In the current study, female and male WT mice were put on a HFD, in the absence or presence of XN, at 6 months of age. In our previous study, male WT mice were put on a HFD, in the absence or presence of XN, at 3 months age. In the earlier study, XN improved spatial learning, i.e., improved performance to locate the hidden platform, as well as spatial memory retention in the water maze probe trial. XN-treated WT male mice also crossed the previous location of the platform in the probe trial earlier than WT male mice fed a HFD only (Miranda et al., 2018). In WT male mice, those differential effects of XN might not only be due to the age of the mice and/or responsiveness to XN but also to the water maze paradigm. In the younger WT male mice, the mice received fewer training trials, including fewer visible platform training trials prior to the hidden platform training trials. Likely as a result, the initial performance to locate the hidden platform was substantially better in the current study than in the previous study. Therefore, with the lower performance there might have been an enhanced ability to detect beneficial effects of XN on performance in the water maze.

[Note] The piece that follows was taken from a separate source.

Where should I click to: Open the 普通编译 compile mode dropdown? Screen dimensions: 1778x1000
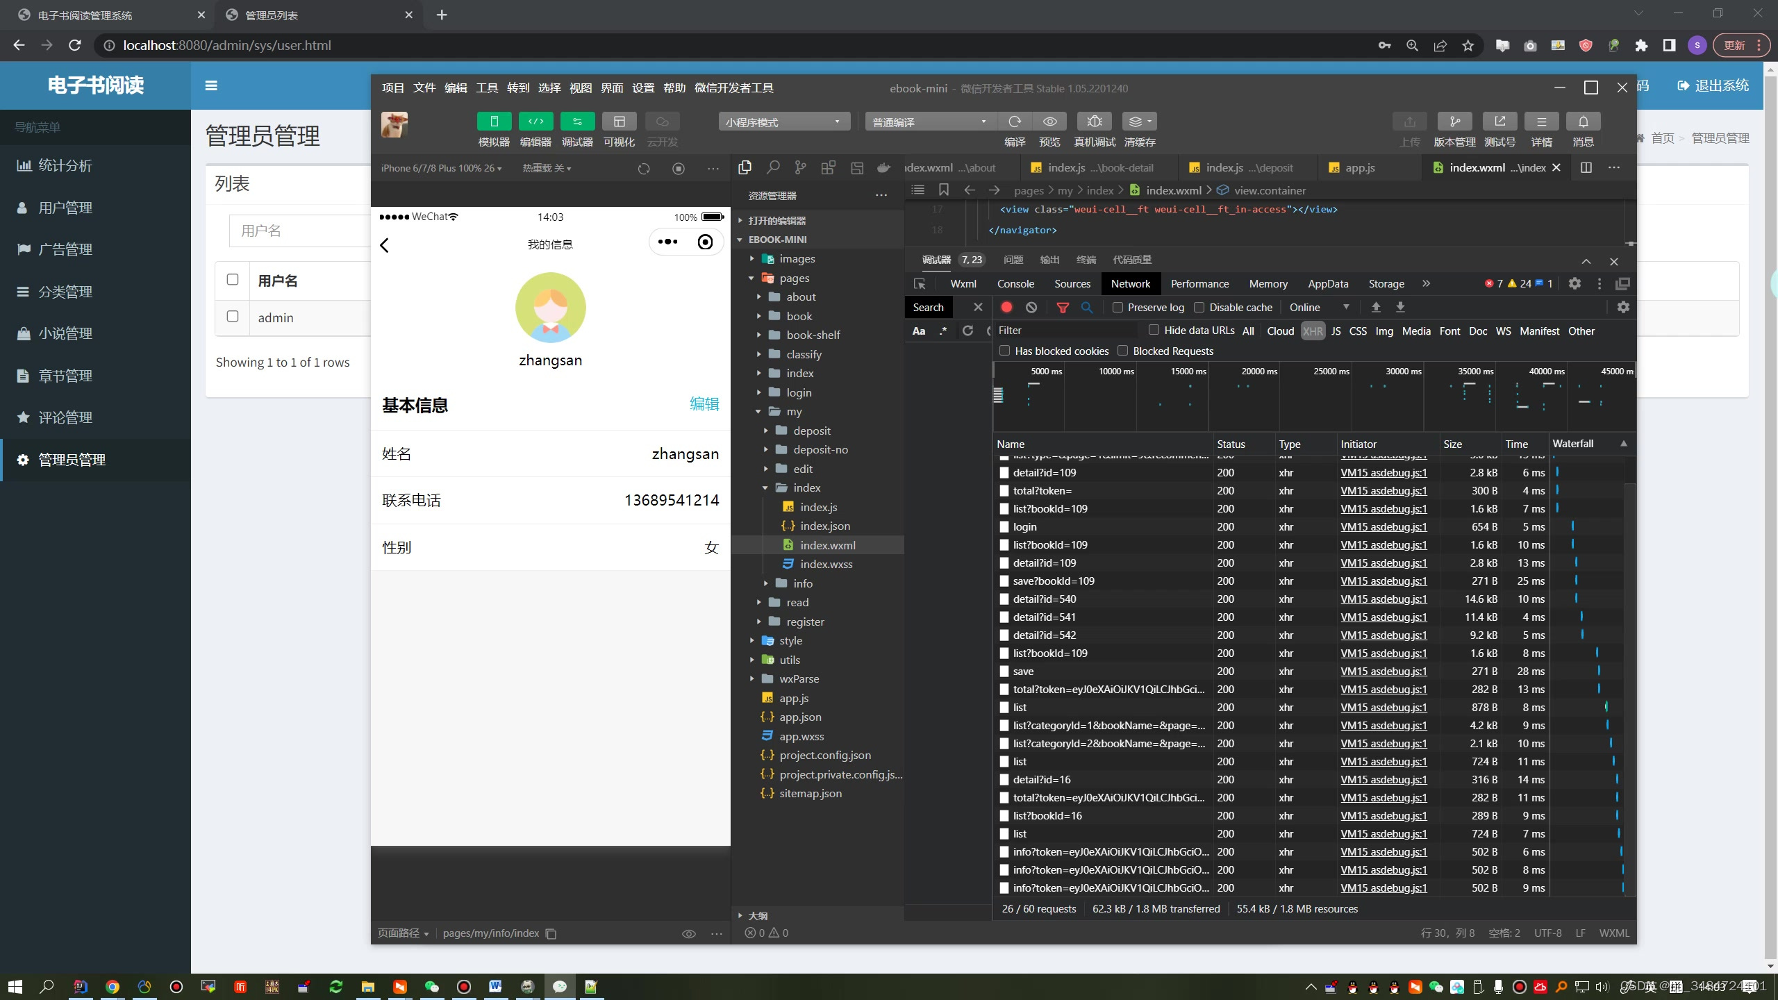click(x=929, y=122)
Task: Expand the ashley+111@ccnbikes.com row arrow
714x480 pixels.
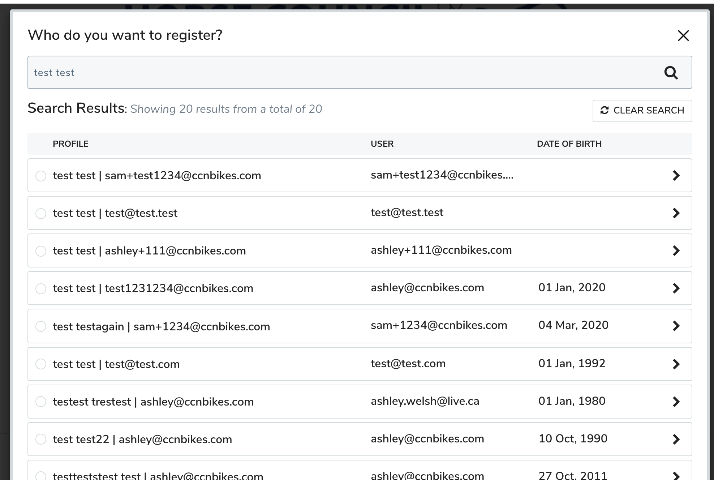Action: [676, 251]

Previously, when E3 and E4 female mice were put on a HFD starting at 9 months of age for 6 months, E4 female mice showed greater glucose intolerance and worsened HFD-induced deficits in spatial learning and memory in the water maze compared to E3 female mice on a HFD (Johnson et al., 2017). Comparing the visible and hidden platform learning curves of E3 and E4 female mice on only a HFD, the pattern indicated that E4 female mice on a HFD alone performed worse than E3 female mice on a HFD alone. However, the opposite pattern was seen when spatial memory retention was assessed in the probe trial, with better cognitive performance of E4 than E3 mice on only a HFD. In addition, in the Y maze, the pattern of spontaneous alternation showed better performance in E4 than E3 mice on only a HFD. The age of the mice and length of the HFD might both have contributed to these divergent findings.

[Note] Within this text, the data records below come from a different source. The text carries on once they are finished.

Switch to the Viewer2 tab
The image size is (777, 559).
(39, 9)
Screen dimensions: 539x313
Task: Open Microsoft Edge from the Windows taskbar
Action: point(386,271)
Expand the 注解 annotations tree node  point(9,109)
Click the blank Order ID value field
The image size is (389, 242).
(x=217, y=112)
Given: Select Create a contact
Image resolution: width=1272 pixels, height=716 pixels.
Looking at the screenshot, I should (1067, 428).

In the present study, XN did not affect weight gain in HFD WT males. Consistent with this result, previously XN did not affect weight in younger HFD WT males, while still mitigating insulin resistance and ameliorating HFD-induced deficits in spatial learning (Miranda et al., 2018). In contrast to these results, XN-treated WT male mice and Zucker male rats gained less weight than HFD only animals (Legette et al., 2013; Miranda et al., 2016). Thus, the effects of XN on weight gain in the context of a HFD don’t seem to be required for the beneficial effects of XN on brain function.

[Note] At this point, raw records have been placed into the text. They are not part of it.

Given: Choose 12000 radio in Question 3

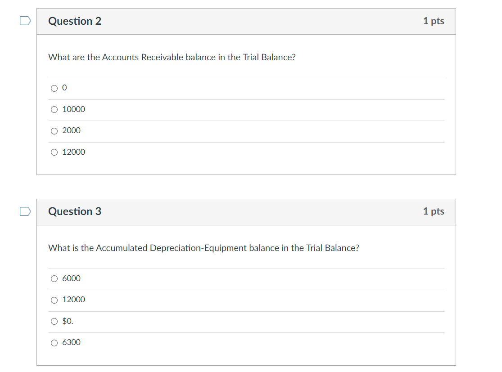Looking at the screenshot, I should [x=54, y=300].
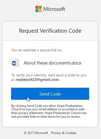This screenshot has height=139, width=101.
Task: Click the Word document file icon
Action: click(15, 63)
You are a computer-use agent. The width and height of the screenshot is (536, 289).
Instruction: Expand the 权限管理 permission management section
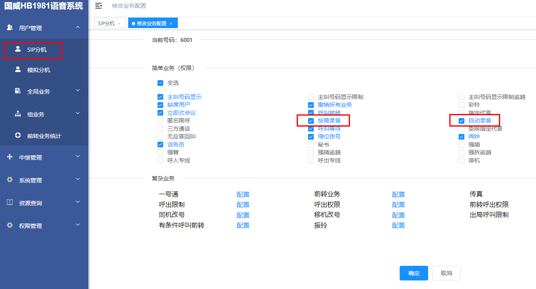[9, 225]
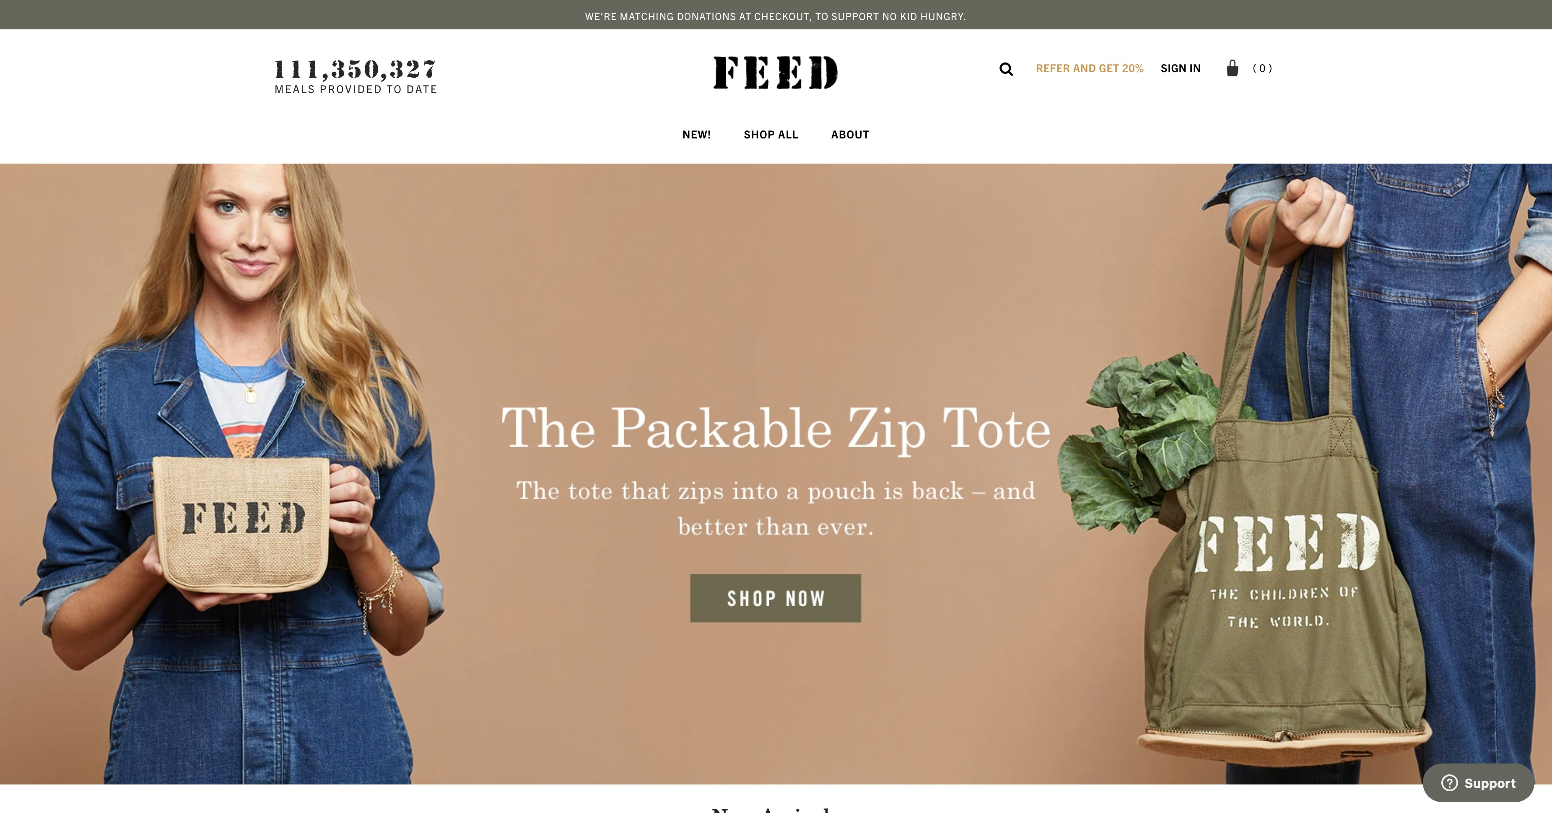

We hypothesized that given the impaired cerebral metabolism in E4 carriers, E4 and E3 mice might show differential expression of glucose transporters in the hippocampus and cortex. Indeed, E4 mice had higher glucose transporter protein levels in the hippocampus and lower glucose transporter protein levels cortex than WT mice. Similarly, E3 mice had higher glucose transporter protein levels in the hippocampus and lower glucose transporter protein levels cortex than WT mice. Female and male E4 mice had higher glucose transporter protein levels in the hippocampus and female E4 mice had lower glucose transporter protein levels in the cortex than female E3 mice. The exception were cortical levels in male E4 mice, which were higher in E4 vs. E3 comparisons.

Male mice had higher glucose transporter protein levels in the hippocampus than female mice in 14 of 18 comparisons and lower glucose transporter protein levels in the cortex than female mice in all 12 WT and E3 comparisons. The exception were glucose transporter protein levels in the cortex of male E4 mice, which were higher in 5 of 6 E4 comparisons with female E4 mice. GLUT1 is responsible for transporting glucose across the blood brain barrier (BBB). In AD, glucose transport into the brain is reduced and associated with lower GLUT1 expression (Duran-Aniotz and Hetz, 2016; Kyrtata et al., 2021). Brain levels of glucose are correlated with peripheral levels of glucose, leaving the brain vulnerable to any metabolic glucose disruption seen in the periphery (Duelli and Kuschinsky, 2001). Chronic hyperglycemia is associated with reduced GLUT1 levels in rodents (Duelli and Kuschinsky, 2001). Given that a HFD can also induce hyperglycemia (Ikemoto et al., 1996), differential GLUT1 levels might be important in mediating the detrimental effects of a HFD on the brain. However, it should be noted that we measured total GLUT protein levels, and not glucose uptake directly. Due to the presence of inactive cytosolic glucose transporters, protein levels of GLUT may not fully reflect differences in glucose uptake. Thus, future studies are warranted to measure glucose uptake more directly to confirm these results.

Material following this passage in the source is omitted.